In this embodiment, the housing 6 is provided with an equipment port for placing a sample to be tested, and the equipment port is communicated with the bearing cavity 11. The volume of the amplification instrument is reduced, so that the amplification instrument is smaller.
In this embodiment, the carrying cylinder 12 is a hollow cylinder or the bottom is made of transparent material, the amplification apparatus further includes a photographing part 5, and the photographing part 5 is located at the bottom of the carrying cylinder 12.
The amplification instrument of the embodiment is also provided with a control module for controlling the operation of each part. The control module comprises a temperature sensor, a processing unit and a wireless unit. The temperature sensor is used for detecting the temperature of the bearing part 1 and transmitting the detection data to the processing unit. The camera is electrically connected with the processing unit. The wireless unit adopts a wireless network or a Bluetooth form, and transmits the photographing result of the processing unit to the host or the mobile phone, the technology of data transmission through the wireless unit in the prior art is very mature, and no more explanation is made here, and any structure capable of realizing the technology and being small can be used in the embodiment. The whole length, width and height of the amplification instrument are about 7 x 2 x 6cm, the amplification instrument can be put into a pocket or carried in the pocket, the power is not needed, the amplification instrument can be used in any occasions, the operation of professionals is not needed, the result is clear and easy to judge, the amplification instrument is particularly suitable for being used in families or sampling and detecting fields, and the result can be obtained 15 minutes after the sample is taken.
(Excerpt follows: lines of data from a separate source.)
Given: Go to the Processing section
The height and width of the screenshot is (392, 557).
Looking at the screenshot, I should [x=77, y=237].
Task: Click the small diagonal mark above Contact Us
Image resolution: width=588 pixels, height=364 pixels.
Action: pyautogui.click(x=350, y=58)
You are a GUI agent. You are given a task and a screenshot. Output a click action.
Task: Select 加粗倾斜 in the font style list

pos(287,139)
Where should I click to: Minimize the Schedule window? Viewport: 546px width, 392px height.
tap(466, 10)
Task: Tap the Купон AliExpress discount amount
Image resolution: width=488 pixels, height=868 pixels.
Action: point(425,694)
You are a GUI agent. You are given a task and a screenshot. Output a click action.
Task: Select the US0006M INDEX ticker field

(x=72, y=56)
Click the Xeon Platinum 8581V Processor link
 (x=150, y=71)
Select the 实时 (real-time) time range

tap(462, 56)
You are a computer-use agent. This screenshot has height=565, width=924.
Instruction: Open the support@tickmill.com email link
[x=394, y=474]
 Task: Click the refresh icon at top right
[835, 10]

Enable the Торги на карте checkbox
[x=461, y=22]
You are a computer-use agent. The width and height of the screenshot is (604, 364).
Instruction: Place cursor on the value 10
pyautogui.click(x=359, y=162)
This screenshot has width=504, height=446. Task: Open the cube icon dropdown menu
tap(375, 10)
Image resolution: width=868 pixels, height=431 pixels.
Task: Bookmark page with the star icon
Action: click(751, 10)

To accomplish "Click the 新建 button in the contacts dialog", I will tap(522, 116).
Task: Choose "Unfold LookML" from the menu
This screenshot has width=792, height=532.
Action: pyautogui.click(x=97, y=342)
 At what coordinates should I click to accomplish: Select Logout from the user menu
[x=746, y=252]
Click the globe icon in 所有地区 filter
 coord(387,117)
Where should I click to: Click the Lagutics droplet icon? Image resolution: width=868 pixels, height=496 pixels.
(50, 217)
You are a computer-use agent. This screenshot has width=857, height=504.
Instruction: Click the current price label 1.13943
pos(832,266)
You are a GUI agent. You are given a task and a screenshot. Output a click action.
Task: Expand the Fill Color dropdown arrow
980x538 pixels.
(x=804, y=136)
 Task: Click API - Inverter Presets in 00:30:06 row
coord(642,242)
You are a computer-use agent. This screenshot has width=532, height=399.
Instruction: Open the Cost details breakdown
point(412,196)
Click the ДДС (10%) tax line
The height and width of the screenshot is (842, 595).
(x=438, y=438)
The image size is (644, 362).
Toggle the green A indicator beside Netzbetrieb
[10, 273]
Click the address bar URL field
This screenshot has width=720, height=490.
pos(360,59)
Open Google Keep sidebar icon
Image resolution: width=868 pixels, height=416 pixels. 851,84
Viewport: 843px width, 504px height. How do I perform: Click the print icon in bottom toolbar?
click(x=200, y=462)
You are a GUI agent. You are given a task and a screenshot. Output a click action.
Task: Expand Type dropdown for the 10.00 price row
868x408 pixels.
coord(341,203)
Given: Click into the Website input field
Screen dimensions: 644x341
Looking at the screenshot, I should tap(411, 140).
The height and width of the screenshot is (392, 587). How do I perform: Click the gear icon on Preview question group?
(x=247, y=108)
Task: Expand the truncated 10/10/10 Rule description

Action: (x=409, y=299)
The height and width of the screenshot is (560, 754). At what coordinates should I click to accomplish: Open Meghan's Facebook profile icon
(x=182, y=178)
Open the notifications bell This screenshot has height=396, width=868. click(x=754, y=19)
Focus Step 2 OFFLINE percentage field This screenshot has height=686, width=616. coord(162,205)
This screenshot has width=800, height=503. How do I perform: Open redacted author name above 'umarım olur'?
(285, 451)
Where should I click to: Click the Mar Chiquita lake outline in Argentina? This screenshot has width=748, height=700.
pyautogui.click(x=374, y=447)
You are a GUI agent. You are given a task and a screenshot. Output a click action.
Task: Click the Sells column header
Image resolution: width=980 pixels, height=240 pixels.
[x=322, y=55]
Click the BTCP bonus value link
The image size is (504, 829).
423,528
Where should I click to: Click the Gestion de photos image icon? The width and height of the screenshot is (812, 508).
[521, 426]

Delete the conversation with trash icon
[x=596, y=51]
The utility model is also provided with a reactor 8 matched with the pocket type amplification equipment for use, the reactor 8 comprises a sample adding part 82, a sample part 81 and a reaction part 83 which are connected in sequence, wherein the sample adding part 82 and the sample part 81, and the sample part 81 and the reaction part 83 are movably connected to realize a sealing state, the sample adding part 82 is of a piston structure, a sample preserving fluid is pre-loaded in the sample part 81, and a reaction system is loaded in the reaction part 83; a micropore 8342 is arranged at the joint of the reaction part 83 and the sample part 81, and the pore diameter of the micropore 8342 is not more than the capillary length of the sample liquid or the sample preservation liquid; the surface tension of the liquid at the micropores is greater than its gravity. In this embodiment, the aperture of the micro-holes is 0.3-0.6 mm. In the sealed state of the reaction vessel 8, the sample addition part 82 moves toward the reaction part 83 by an external force, and the sample liquid is pressed into the reaction part 83 through the micropores 8342 in the sealed state. In order to be conveniently placed in the amplification instrument, the whole reactor 8 adopts a circular tube type structure, and particularly, the whole body is preferably made of transparent plastic materials.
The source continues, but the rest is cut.